Three desserts were offered: pear gallettes, pumpkin tarts and Oreo truffles.
Two types of corn whiskey made in North Carolina came from Troy & Sons, Asheville, and a third from Defiant, Golden Valley.
On Saturday night, a buffet promoted a southwest culinary theme, including southwest slaw.

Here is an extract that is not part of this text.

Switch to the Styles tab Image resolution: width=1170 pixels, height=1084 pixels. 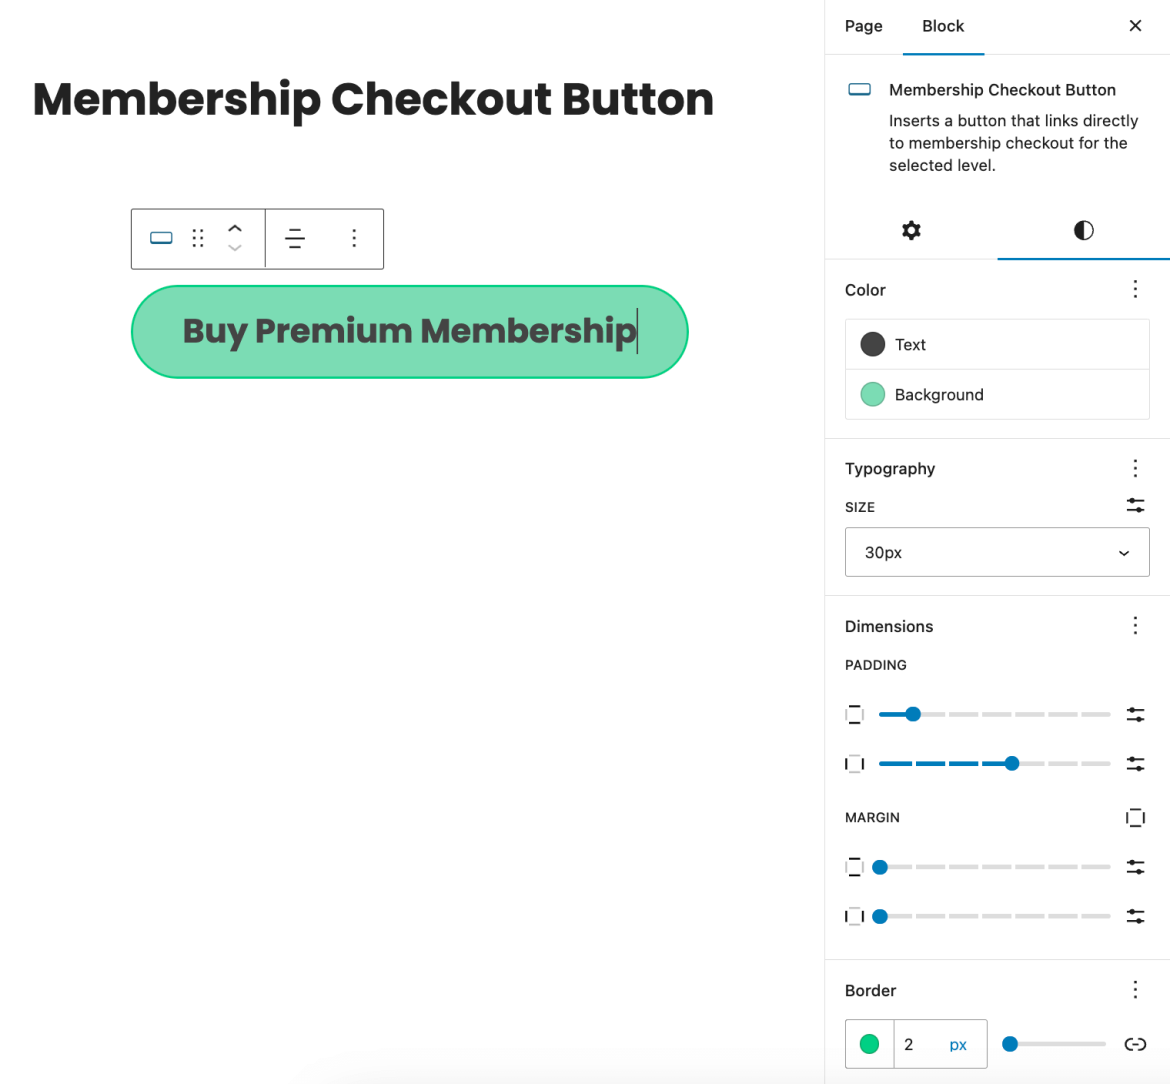click(x=1083, y=230)
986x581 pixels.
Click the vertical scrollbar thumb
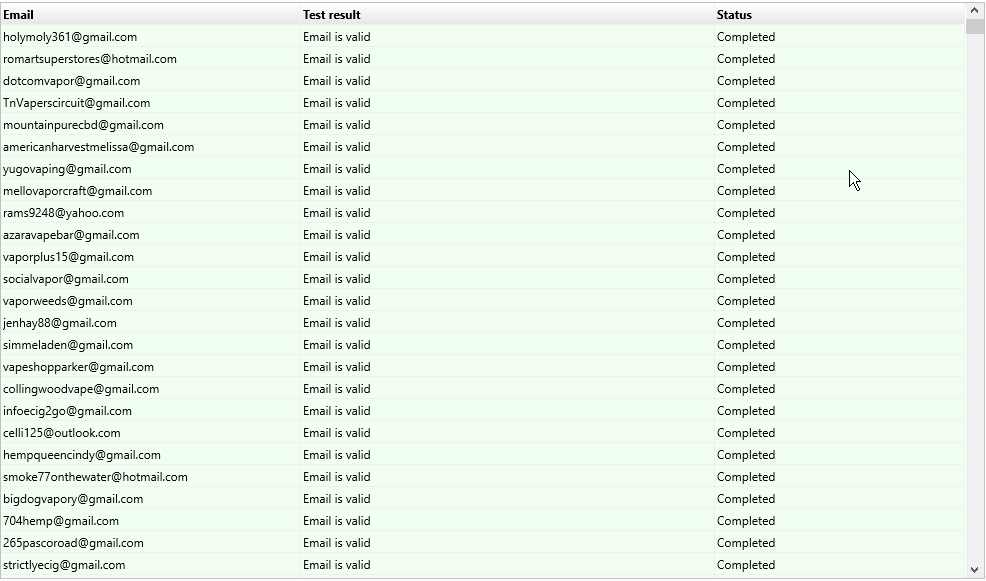coord(975,27)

1st Hatteras Village Wildlife Festival
½ cup frozen corn, thawed
1 fresh jalapeño, minced
1 (10-ounce) package finely shredded green cabbage
1 red bell pepper, thinly sliced
½ cup chopped fresh cilantro
½ cup fresh lime juice
2 tablespoons honey
1 clove garlic, minced
1 teaspoon kosher salt
¼ teaspoon ground cumin
¼ teaspoon ground black pepper
What to do
Heat a large cast-iron skillet over high heat. Add corn and jalapeño; cook until slightly browned.
In a large bowl, combine corn, jalapeño, cabbage, bell pepper, and cilantro.
In a small bowl, whisk together lime juice, honey, garlic, salt, cumin, and pepper. Pour over cabbage mixture, stirring to combine. Store, covered, in the refrigerator up to 2 days.